Michelle Glaser, Victor Gentile, Patrizia Washer, Paul Watt, and Stewart Washer

Apocrypha is a satirical work that posits a colony of prehistorical archaebacteria as an “oracle” able to divine answers to questions posed by “disciples” who contact the archaebacteria by web and on site access. A receipt is issued upon completion of the transaction, providing physical evidence of the deific exchange and a cryptic prophecy for disciples to ponder.

The stimuli of text or voice message from visitors to the exhibition via computer input elicits a chemical response from a colony of archaebacteria. This response is translated into text that the supplicant (or gallery visitor) is able to interpret and apply to everyday life. The archaebacteria response is actually a physical alteration that can be read as one of a series of numbers. These numbers are mapped using code-breaking principles of repetition and predicability onto corresponding lines of an ancient text to create an apparently meaningful response to the problem posed. The text utilised as the source of wisdom is the Apocrypha (an ancient collection of sacred texts excluded from the canonised version of the Bible). Originally, apocryphal writing was considered to be a text of sacred origin, designated to be hidden until the due time of its revelation.


Apocrypha utilises the research and mapping of the protein codes of ancient bacteria (archaebacteria) undertaken by TIGR (The Institute for Genomic Research) www.tigr.org in Maryland, USA and the Sanger Centre in Cambridge, UK over the past decade. Simply, this research extends the traditional sense of the “family tree” beyond now acknowledged relationships within the animal kingdom to include the vast, numerous genera of bacteria that precede and coexist with Homo Sapien.

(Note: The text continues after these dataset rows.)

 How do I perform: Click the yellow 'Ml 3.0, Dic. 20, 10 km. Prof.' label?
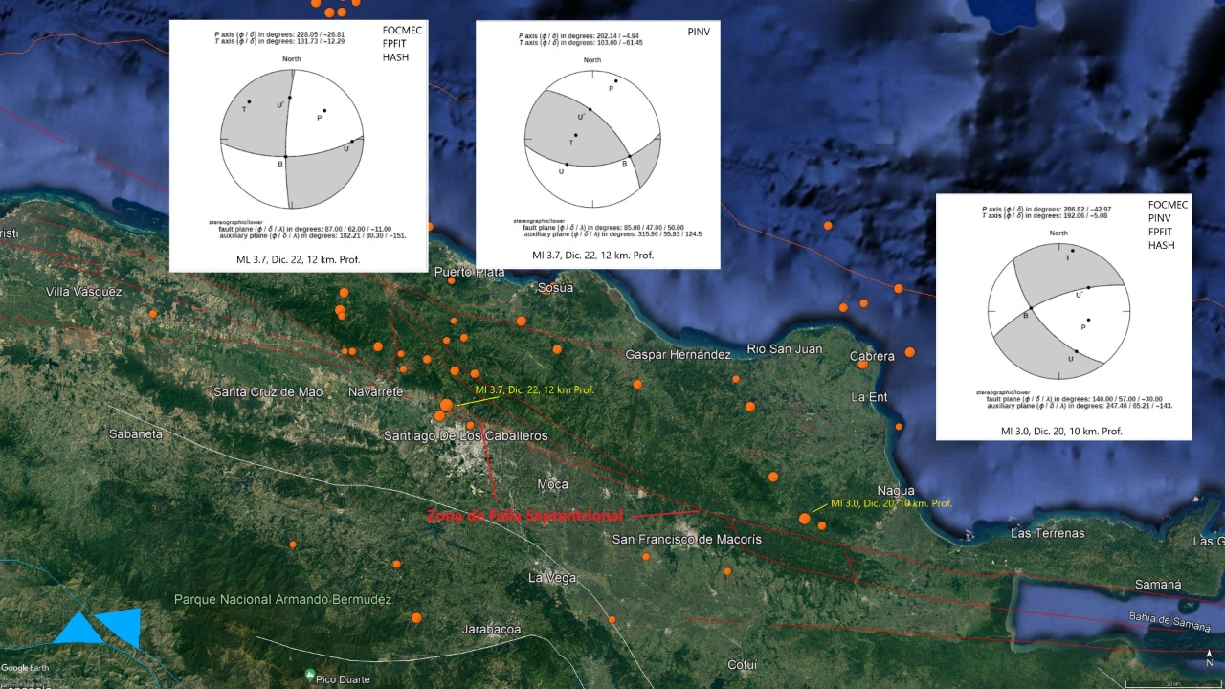point(891,503)
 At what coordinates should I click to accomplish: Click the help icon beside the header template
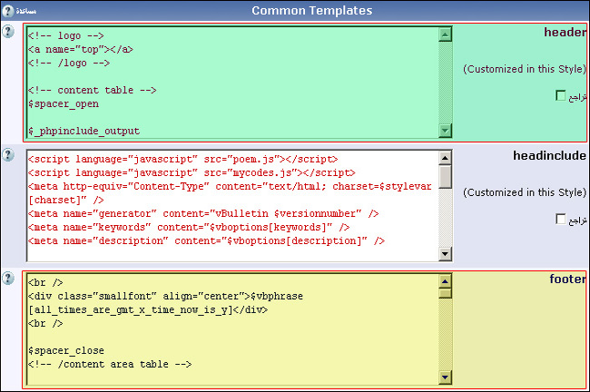pos(8,32)
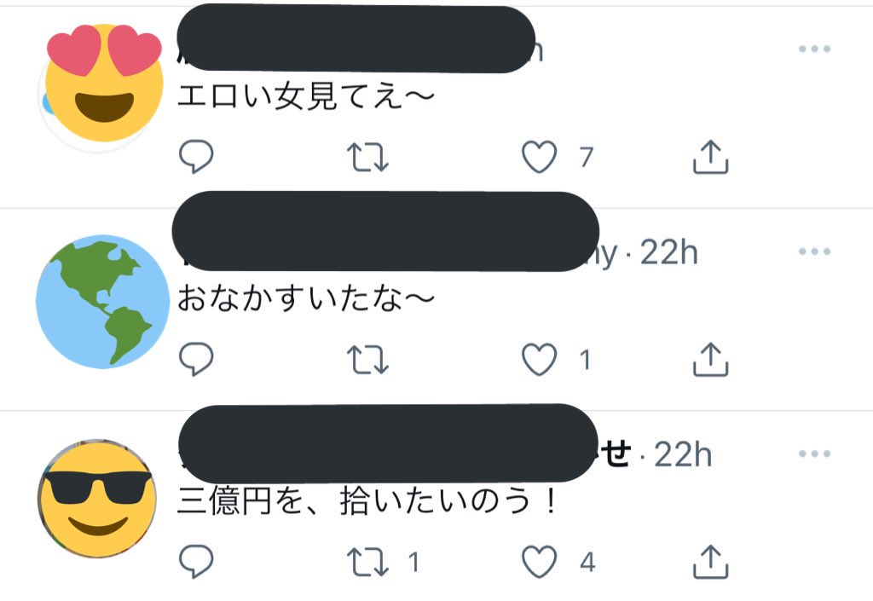The image size is (873, 601).
Task: Retweet the 三億円を tweet with 1 retweet
Action: tap(367, 562)
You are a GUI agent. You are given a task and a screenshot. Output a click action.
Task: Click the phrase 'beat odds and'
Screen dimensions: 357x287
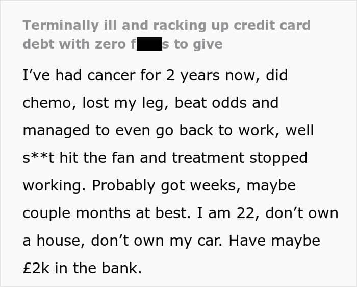click(x=226, y=103)
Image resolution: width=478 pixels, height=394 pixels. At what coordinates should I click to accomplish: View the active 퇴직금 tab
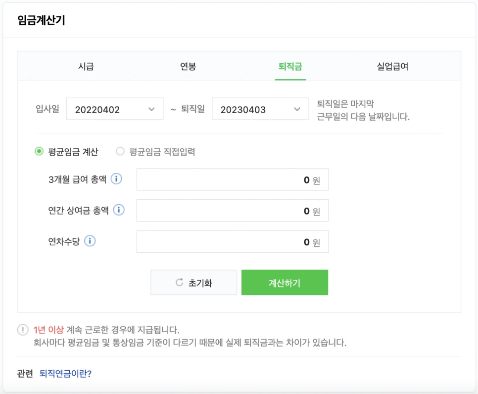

New discoveries of ancient archeabacteria - the earliest life forms on the planet – continue to take place, deep in the core of the earth or embedded in ancient glaciers, for example. It is these life forms scientists hope to discover with interstellar probes. Interestingly, incarnations of these ancient archaebacteria also appear in our own cells as mitochondria, symbiotic energy-producing slaves to the nucleus that give us human form, and part of the continuing chain that links us to life’s earliest origins.